The Timken Co. has reported fourth-quarter 2016 sales of $655 million, down 8.3 percent from the same period a year ago. The company said these results reflect weakness across most end-markets and unfavorable currency, partially offset by the benefit of acquisitions.
In the fourth quarter, Timken posted net income of $24.1 million or 31 cents per diluted share, versus a net loss of $(35.7) million or $(44 cents) per basic share for the same period a year ago. The year-over-year improvement in net income was driven by lower pension settlement charges, CDSOA income1 and lower operating costs, partially offset by lower volume and unfavorable price/mix. The year-ago period also included a gain from the divestiture of the aerospace PMA business and higher discrete income tax benefits.
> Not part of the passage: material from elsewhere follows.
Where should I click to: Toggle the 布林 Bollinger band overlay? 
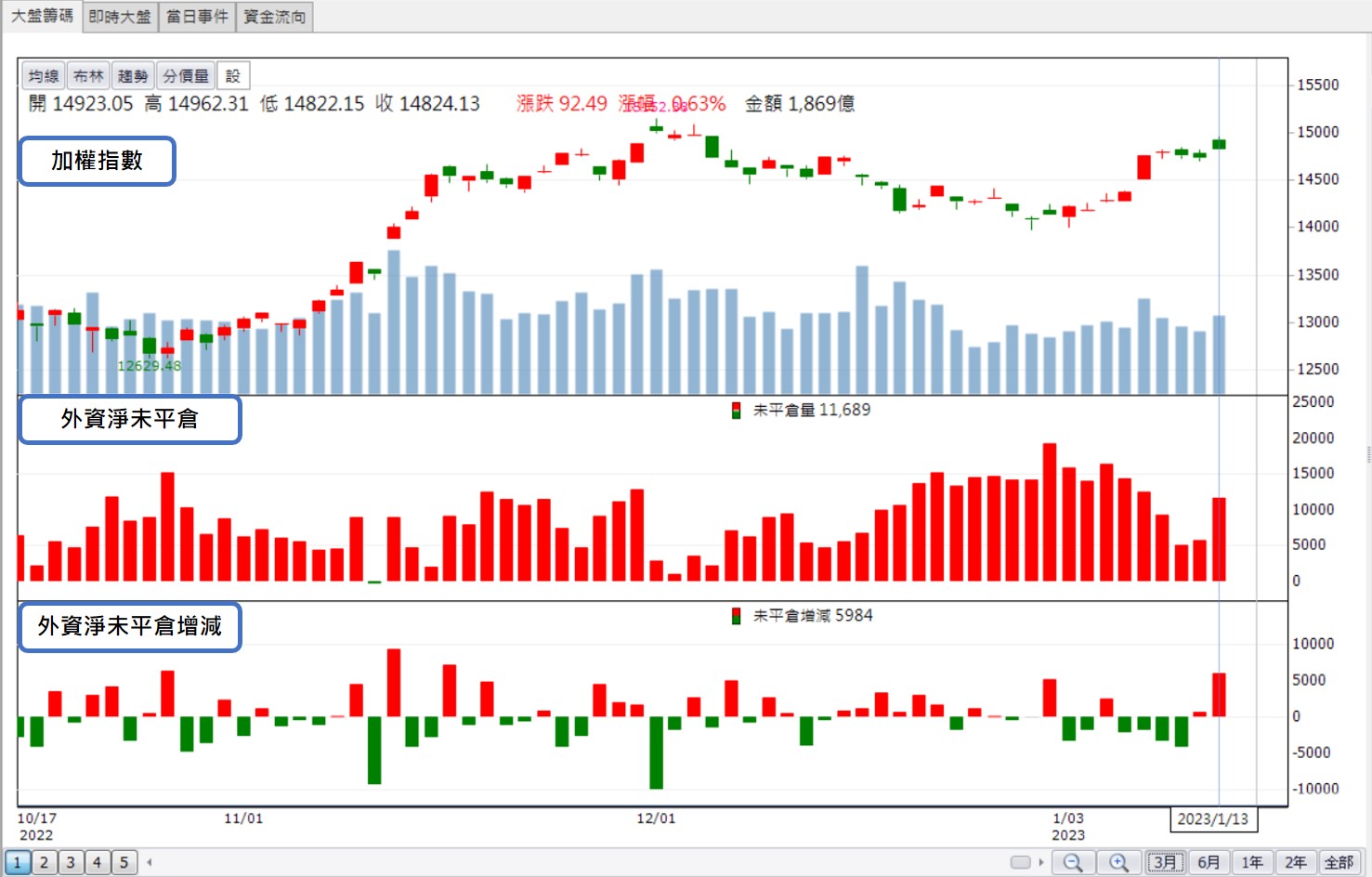88,76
Excluding special items, adjusted net income was $36.7 million or 47 cents per diluted share. This compares with adjusted net income of $49 million or 59 cents per diluted share for the same period in 2015. The decline in adjusted net income reflects lower volume and unfavorable price/mix, partially offset by the benefit of SG&A cost reduction initiatives and lower material costs.
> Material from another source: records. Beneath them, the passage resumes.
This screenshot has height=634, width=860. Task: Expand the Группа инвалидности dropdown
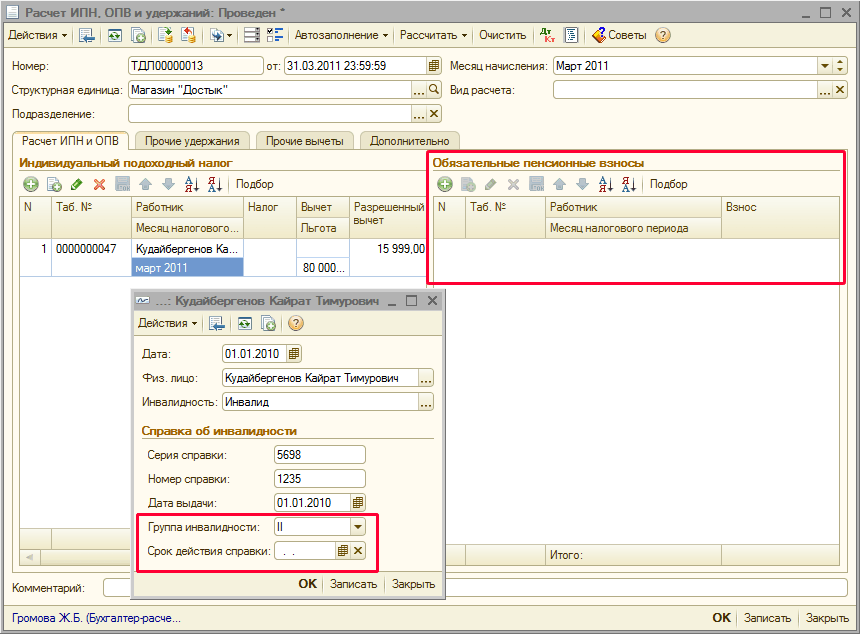pos(357,527)
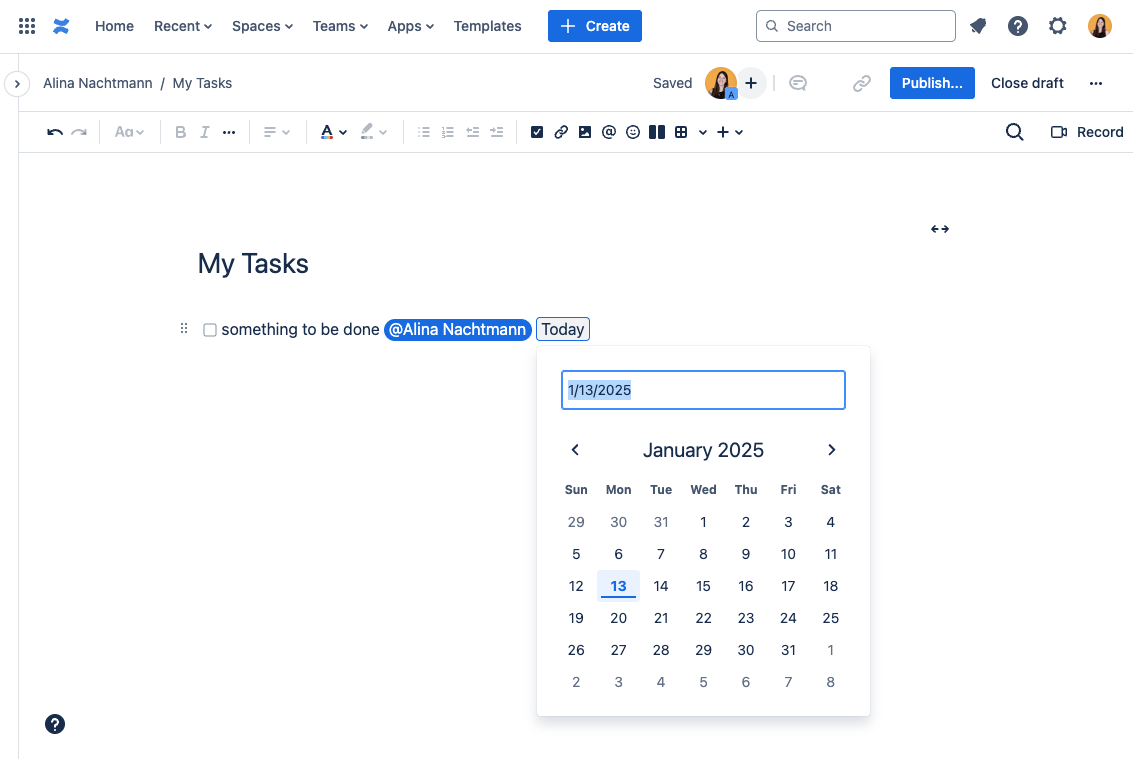Click the date input field showing 1/13/2025
1133x759 pixels.
(703, 390)
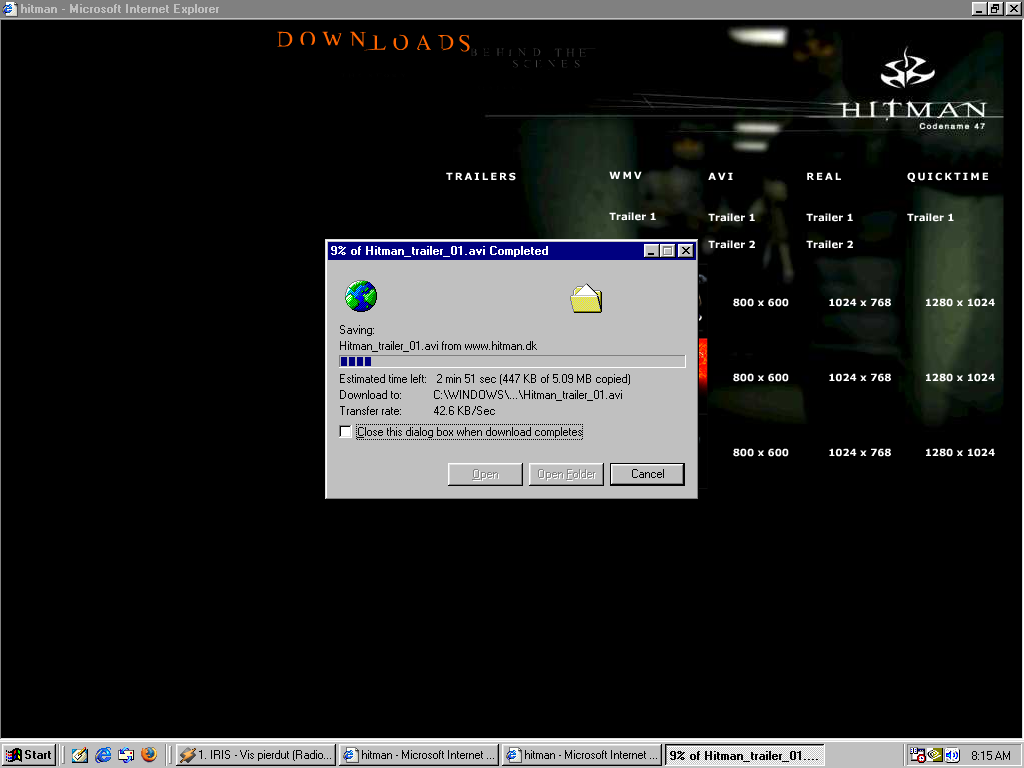1024x768 pixels.
Task: Click the Hitman Codename 47 logo
Action: click(912, 90)
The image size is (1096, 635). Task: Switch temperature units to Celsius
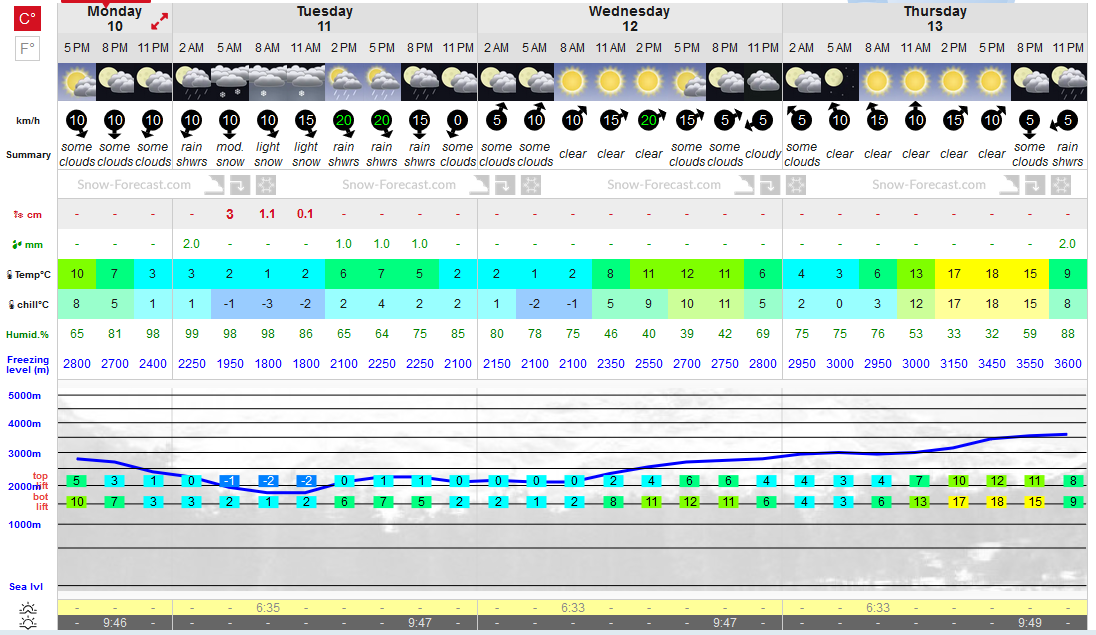pos(27,18)
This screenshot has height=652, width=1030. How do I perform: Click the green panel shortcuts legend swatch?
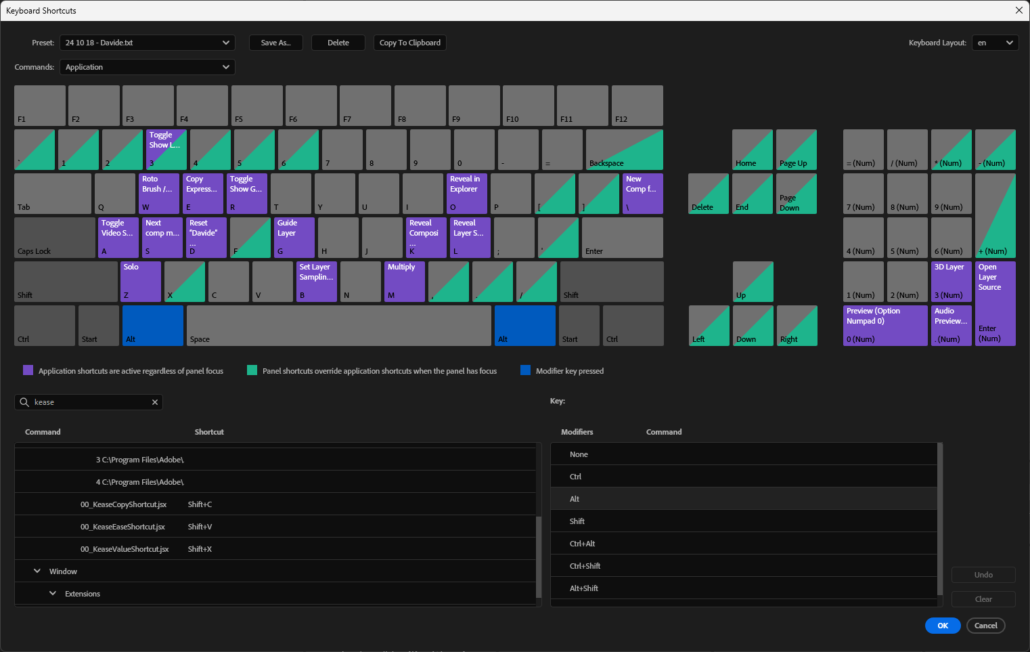[252, 371]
“We performed well in the fourth quarter, giving us a solid finish to the year,” said Richard Kyle, Timken president and CEO. “Despite the difficult market environment, we delivered historically strong earnings and cash flow in 2016, which is evidence of the structural improvements we’ve made to our business. We advanced our strategy on all fronts and continued to position the company for profitable growth and shareholder value creation over the long-term.”
Among the significant accomplishments during the quarter, the company acquired EDT Corp., a manufacturer of polymer housed units and stainless steel ball bearings used widely by the food and beverage industry. The company also returned $38 million in capital to shareholders through the repurchase of roughly 480,000 shares and the payment of its 378th consecutive quarterly dividend. Earlier this month, the Timken board of directors approved a new share repurchase authorization for up to 10 million shares, expiring Feb. 28, 2021. This replaces the prior authorization, which expired Jan. 31, 2017.
2016 Full-Year Results
For 2016, sales were $2.7 billion or 7 percent lower than 2015. The decrease was primarily driven by weaker demand across industrial end-markets and unfavorable currency, partially offset by growth in automotive and the net benefit of acquisitions and divestitures.
Net income was $152.6 million or $1.92 per diluted share for the year, versus a net loss of ($70.8) million or (84 cents) per basic share a year ago. The year-over-year increase in net income was driven by lower pension settlement charges, current year CDSOA income, as well as lower operating costs, partially offset by lower volume, unfavorable price/mix and currency. The year-ago period also included a gain from the divestiture of the aerospace PMA business and higher discrete income tax benefits.
Excluding special items, adjusted net income was $156.2 million or $1.97 per diluted share. This compares with $189.1 million or $2.21 per diluted share in 2015. The decline in adjusted net income reflects lower volume and unfavorable price/mix, partially offset by lower material, manufacturing and SG&A costs (including the benefit of cost reduction initiatives). Earnings per share also benefited from the repurchase of approximately 4 percent of the company’s outstanding shares in 2016.
2017 Outlook
The company expects 2017 revenue to be relatively flat compared with 2016. This includes a negative currency impact of roughly 1.5 percent, based on Dec. 31, 2016, exchange rates.